Andre Jackson is an accomplished and award-winning actor, as well as a gifted writer who has been making some noise as of late with his film and TV projects. This Los Angeles-NY-Memphis talent is the recent Overall Winner of the Season 5 Filmmatic TV Pilot Awards, and we're happy to report also a recent signee of the Smith-Young Talent Agency! Andre was kind enough to enlighten us regarding his writing and historical and societally-relevant pilot "Boley U.S.A.".


1) How long have you been writing Andre?

About four years: I co-wrote a script with an exceptionally talented writer/director friend of mine and that was it. I was hooked. The learning curve was steep but the process was relatively painless – due, in large part, to my partner’s understanding of my strengths and weaknesses as a new screenwriter. A week after we completed that script I started writing on my own and, for the most part, haven’t stopped.


2) What screenwriting training have you received?


I’ve never had any formal training as a screenwriter. To be honest, I had no idea what screenwriting actually was until I started my career as an actor nearly 18 years ago. Since then, my education has come primarily from reading tons of scripts and continually writing. I read somewhere in the neighborhood of two to three scripts a week which, I think, comes to somewhere around 1,800 scripts, to date. In the early days of my acting career I used to go to this little bookstore on San Fernando Blvd. in Burbank (California) where they sold Hollywood stuff – memorabilia, posters, autographed headshots, etc. I would buy an old script, watch the movie, and compare what was written on the page with what eventually made it to the screen. It all fascinated me and introduced me to the creative power of screenwriting.

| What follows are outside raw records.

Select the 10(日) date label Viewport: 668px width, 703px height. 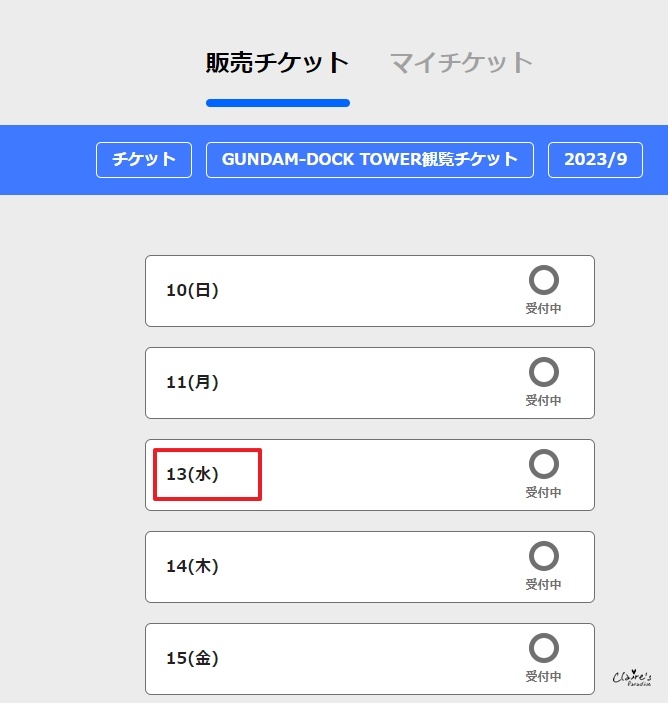192,291
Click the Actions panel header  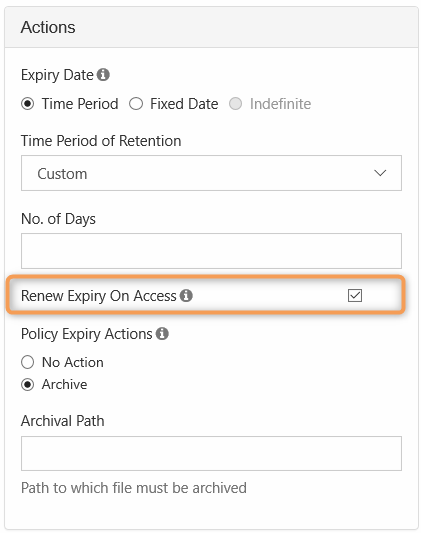[211, 27]
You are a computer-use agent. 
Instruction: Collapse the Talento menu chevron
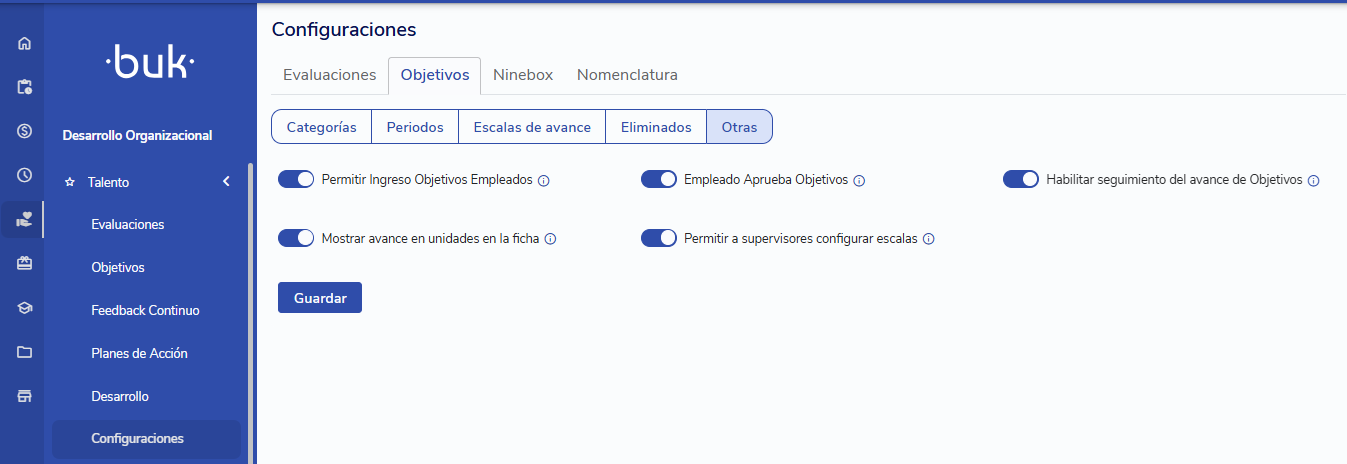[x=226, y=182]
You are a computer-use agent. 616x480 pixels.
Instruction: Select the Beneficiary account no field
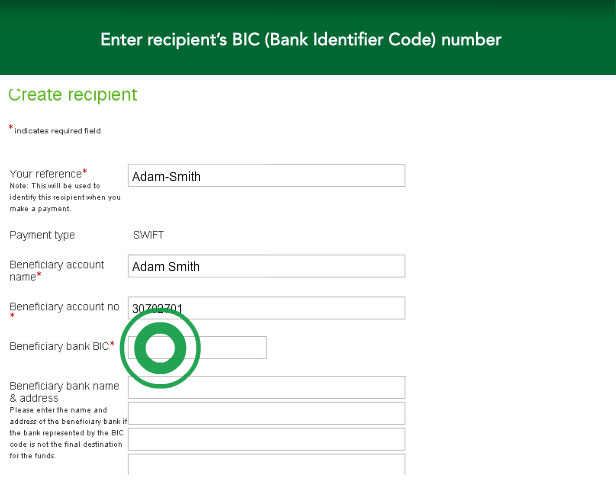(x=266, y=308)
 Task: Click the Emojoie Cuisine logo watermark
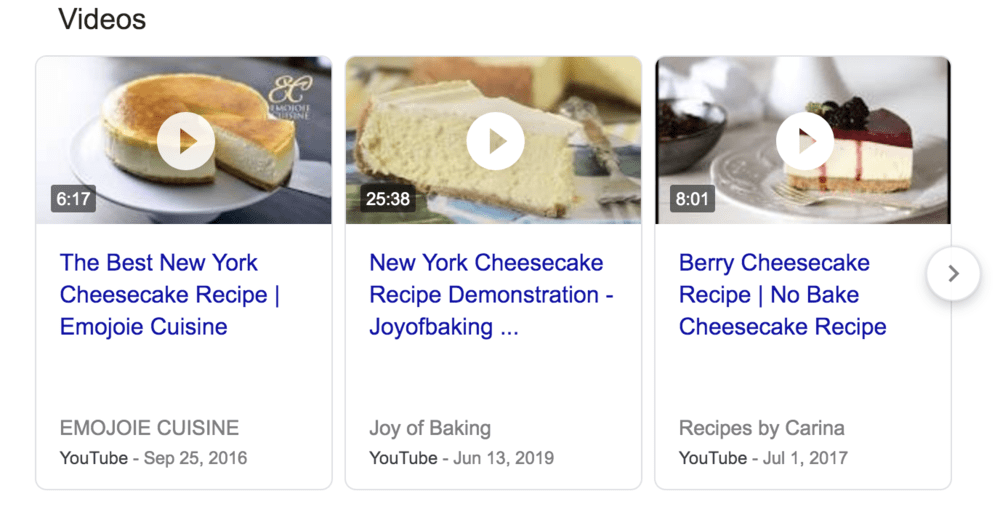[x=288, y=97]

There are definitely books I find myself going back to from time to time (Story by Robert McKee, On Writing by Stephen King, Screenplay by Syd Field, Save the Cat by Blake Snyder) but the best lessons still come from simply reading and writing screenplays.

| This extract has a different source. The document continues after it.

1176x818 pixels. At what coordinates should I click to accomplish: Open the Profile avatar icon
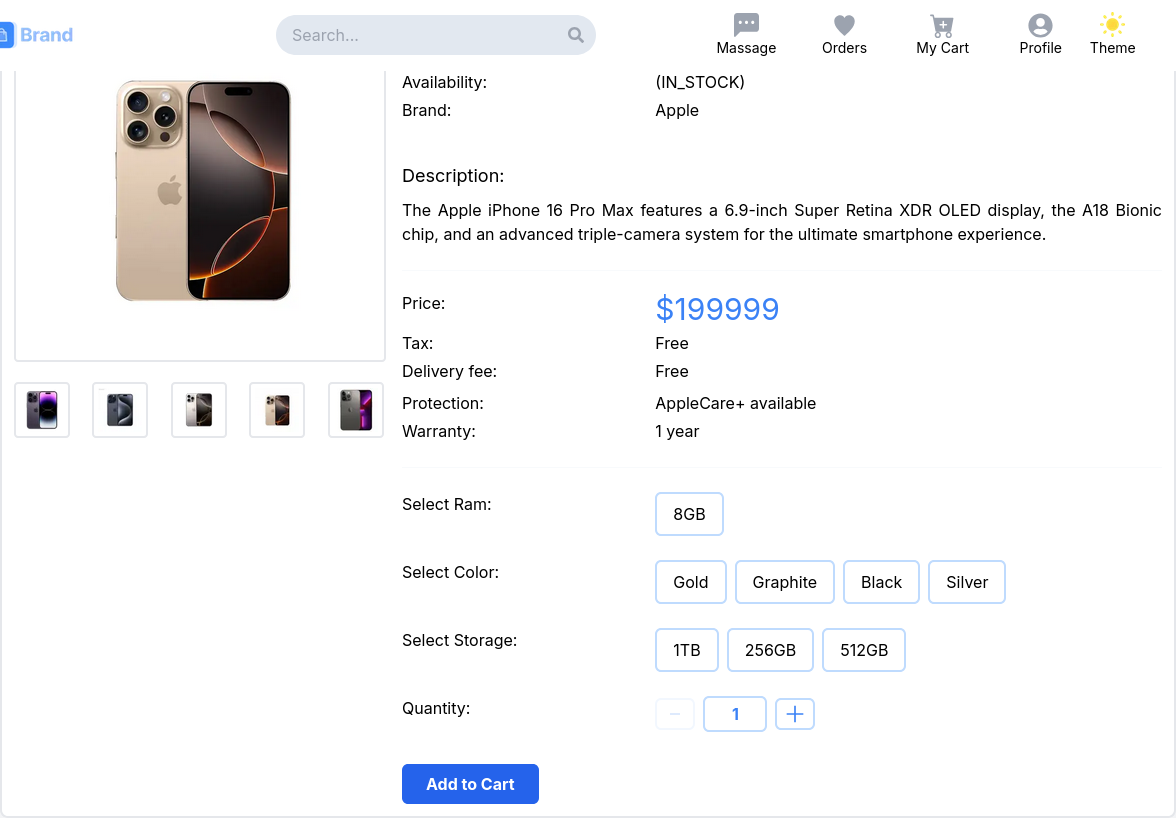(x=1040, y=25)
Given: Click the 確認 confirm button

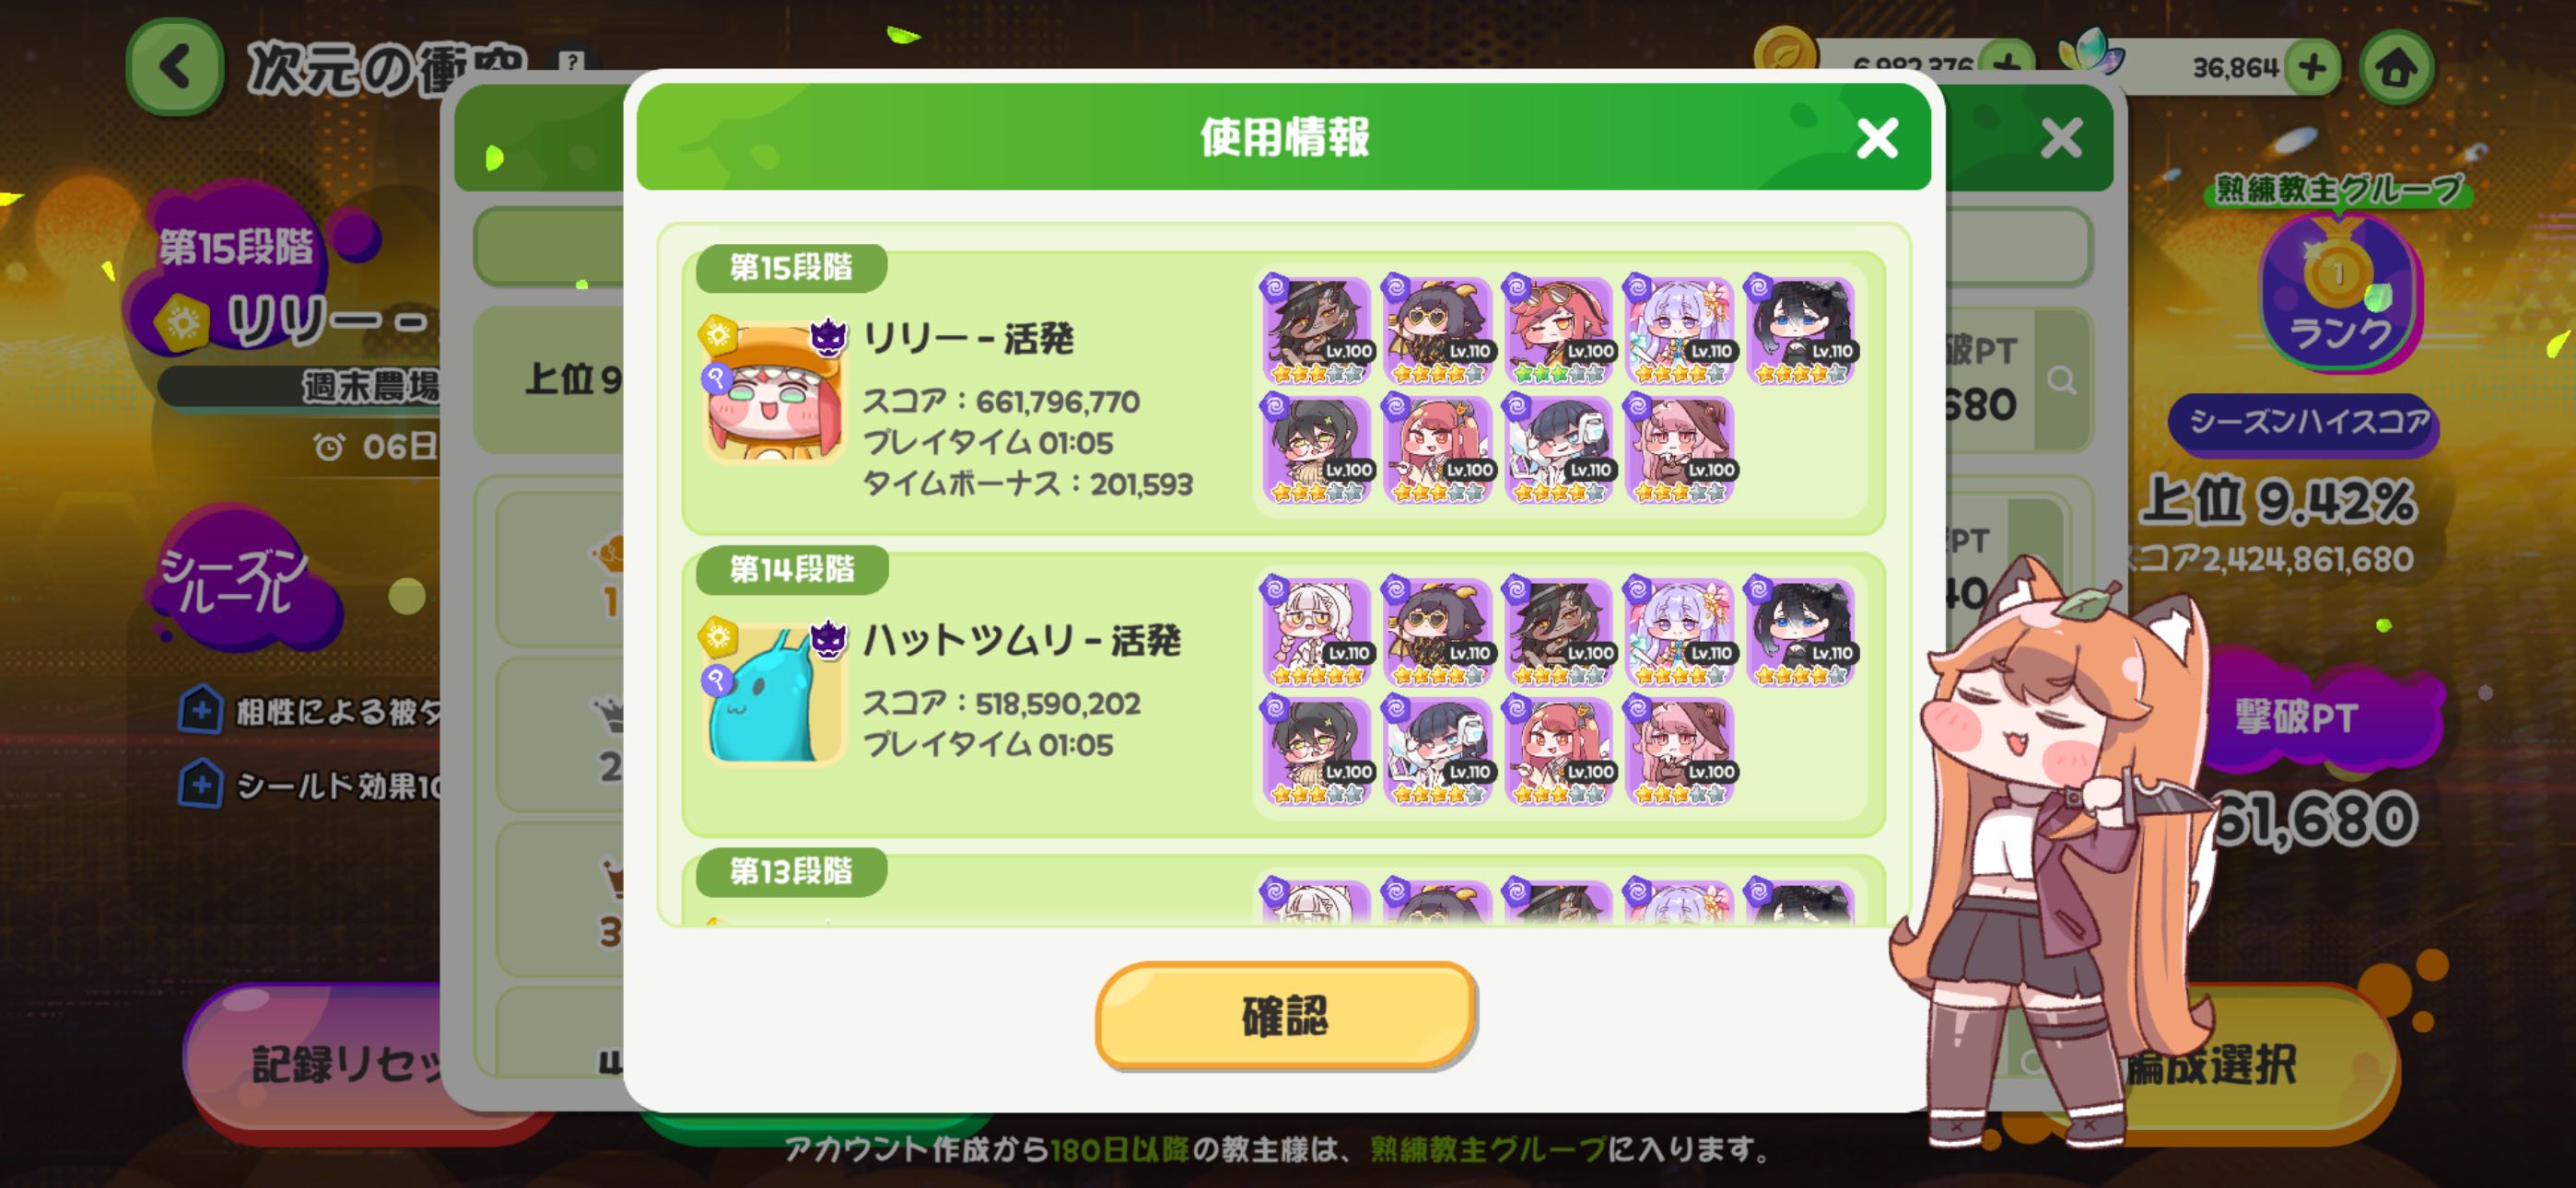Looking at the screenshot, I should (1285, 1015).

3) What genres do you lean towards? Are all of your works dramas?


My Netflix list would suggest a strong preference for romantic comedies. But, when it comes to writing, I definitely lean toward dark dramas. That world feels familiar to me and I love exploring the complexities of the characters who exist within it. I can’t constantly live in that space, though. The writing often requires going to places in my mind that are violent, painful or terrifyingly vulnerable. And those emotions don’t turn off and on like a light switch so that’s when I go to my rom-com que – when I’m purging myself of all that heaviness to live my actual life.


I’ve also written comedy scripts and really enjoy it. A mockumentary-style pilot I wrote, Miracle Mile, is about an organization running two residential group homes for children in Los Angeles. Before the Broadway shutdown, I had the good fortune of recruiting my Lion King castmates for a reading of the script one weekend between our matinee and evening performances. The 37-page reading lasted nearly two hours because they couldn’t stop laughing. Even now several of them will repeat lines and reenact scenes from the script! It doesn’t matter whether it’s comedy, drama, sci-fi, or horror; the goal for me is always to do more than just entertain. When the story is right, you can really move people.